We have an internal web application that accepts a file of varying formats from a user in order to import large amounts of data into our systems.
One of the more recent upgrades that we implemented was to add a way to detect if a file was previously uploaded, and if so, to present the user with a warning and an option to resubmit the file, or to cancel the upload.

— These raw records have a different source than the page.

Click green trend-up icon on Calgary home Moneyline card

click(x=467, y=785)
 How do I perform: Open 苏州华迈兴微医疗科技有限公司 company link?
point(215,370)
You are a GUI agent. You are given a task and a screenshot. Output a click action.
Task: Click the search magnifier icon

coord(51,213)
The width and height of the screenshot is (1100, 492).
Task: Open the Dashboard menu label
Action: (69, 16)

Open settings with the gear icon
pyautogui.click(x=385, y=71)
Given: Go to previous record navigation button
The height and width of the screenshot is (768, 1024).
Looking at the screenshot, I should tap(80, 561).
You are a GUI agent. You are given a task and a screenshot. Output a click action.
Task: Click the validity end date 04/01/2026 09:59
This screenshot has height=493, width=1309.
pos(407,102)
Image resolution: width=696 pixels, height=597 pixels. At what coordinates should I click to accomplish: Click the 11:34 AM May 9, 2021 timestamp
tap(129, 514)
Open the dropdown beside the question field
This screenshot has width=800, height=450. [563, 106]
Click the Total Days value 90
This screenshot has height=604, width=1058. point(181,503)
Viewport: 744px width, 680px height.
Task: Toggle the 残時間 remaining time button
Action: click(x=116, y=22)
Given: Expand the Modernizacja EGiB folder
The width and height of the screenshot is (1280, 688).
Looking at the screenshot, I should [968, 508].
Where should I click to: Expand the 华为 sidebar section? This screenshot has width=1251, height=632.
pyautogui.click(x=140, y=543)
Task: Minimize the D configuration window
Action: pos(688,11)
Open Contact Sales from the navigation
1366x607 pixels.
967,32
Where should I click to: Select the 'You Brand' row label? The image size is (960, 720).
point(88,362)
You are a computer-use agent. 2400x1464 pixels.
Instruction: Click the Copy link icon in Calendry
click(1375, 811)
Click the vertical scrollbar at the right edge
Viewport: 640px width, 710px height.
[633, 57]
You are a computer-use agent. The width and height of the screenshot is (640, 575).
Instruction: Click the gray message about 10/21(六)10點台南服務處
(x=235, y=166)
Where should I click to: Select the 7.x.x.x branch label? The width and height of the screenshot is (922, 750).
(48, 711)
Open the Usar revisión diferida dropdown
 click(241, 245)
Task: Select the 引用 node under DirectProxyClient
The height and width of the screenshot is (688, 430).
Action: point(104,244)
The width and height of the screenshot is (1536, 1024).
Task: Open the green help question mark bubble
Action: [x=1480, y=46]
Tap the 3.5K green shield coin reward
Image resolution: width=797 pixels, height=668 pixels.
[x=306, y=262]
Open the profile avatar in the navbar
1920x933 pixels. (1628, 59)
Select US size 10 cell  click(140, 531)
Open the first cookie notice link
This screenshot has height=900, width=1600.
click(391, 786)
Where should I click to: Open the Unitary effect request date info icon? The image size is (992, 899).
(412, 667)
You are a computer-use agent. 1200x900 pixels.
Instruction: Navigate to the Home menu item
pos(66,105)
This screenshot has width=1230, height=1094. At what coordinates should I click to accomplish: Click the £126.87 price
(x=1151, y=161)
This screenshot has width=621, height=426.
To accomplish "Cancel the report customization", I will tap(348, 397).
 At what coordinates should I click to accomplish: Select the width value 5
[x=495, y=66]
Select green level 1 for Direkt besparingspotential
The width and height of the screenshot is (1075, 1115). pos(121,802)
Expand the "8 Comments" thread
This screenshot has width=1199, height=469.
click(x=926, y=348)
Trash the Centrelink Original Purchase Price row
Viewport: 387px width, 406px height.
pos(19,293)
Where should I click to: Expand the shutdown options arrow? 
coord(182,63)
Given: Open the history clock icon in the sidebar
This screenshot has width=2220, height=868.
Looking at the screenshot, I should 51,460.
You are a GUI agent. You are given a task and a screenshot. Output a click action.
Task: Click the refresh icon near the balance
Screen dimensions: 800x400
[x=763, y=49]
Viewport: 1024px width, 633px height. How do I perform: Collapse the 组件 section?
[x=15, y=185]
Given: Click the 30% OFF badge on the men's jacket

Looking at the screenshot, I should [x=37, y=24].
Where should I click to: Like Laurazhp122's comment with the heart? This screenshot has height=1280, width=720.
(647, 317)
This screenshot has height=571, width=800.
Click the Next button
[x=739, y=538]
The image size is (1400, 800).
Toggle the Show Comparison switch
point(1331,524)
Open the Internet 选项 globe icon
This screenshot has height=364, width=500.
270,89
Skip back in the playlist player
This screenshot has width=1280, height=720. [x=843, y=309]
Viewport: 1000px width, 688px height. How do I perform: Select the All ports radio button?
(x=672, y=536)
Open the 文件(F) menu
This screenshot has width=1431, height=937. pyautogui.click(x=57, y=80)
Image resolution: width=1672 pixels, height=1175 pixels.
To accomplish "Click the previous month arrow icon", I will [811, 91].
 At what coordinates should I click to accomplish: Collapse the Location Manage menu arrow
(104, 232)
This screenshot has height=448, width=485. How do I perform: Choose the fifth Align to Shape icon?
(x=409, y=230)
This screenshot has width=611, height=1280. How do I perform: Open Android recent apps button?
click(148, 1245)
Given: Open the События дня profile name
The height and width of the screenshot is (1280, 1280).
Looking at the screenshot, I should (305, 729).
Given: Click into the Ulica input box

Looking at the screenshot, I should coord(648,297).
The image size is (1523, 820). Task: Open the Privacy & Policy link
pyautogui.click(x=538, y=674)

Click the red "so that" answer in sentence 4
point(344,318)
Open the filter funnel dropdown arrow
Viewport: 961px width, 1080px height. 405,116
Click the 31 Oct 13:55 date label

To accomplish this, we're computing the MD5
of the uploaded file, and comparing that against a database table containing the previously uploaded file information to determine if it is a duplicate. If there was a match on the MD5
, the warning is displayed, otherwise it inserts the new file information in the table and carries on with the file processing.
The following is the C#
code used to generate the MD5
hash:
private static string GetHash(byte[] input)
{
using (MD5 md5 = MD5.Create())
{
byte[] data = md5.ComputeHash(input);
StringBuilder bob = new StringBuilder();
for (int i = 0; i < data.Length; i++)
bob.Append(data[i].ToString("x2").ToUpper());
return bob.ToString();
}
}
Everything is working fine and well... with one exception.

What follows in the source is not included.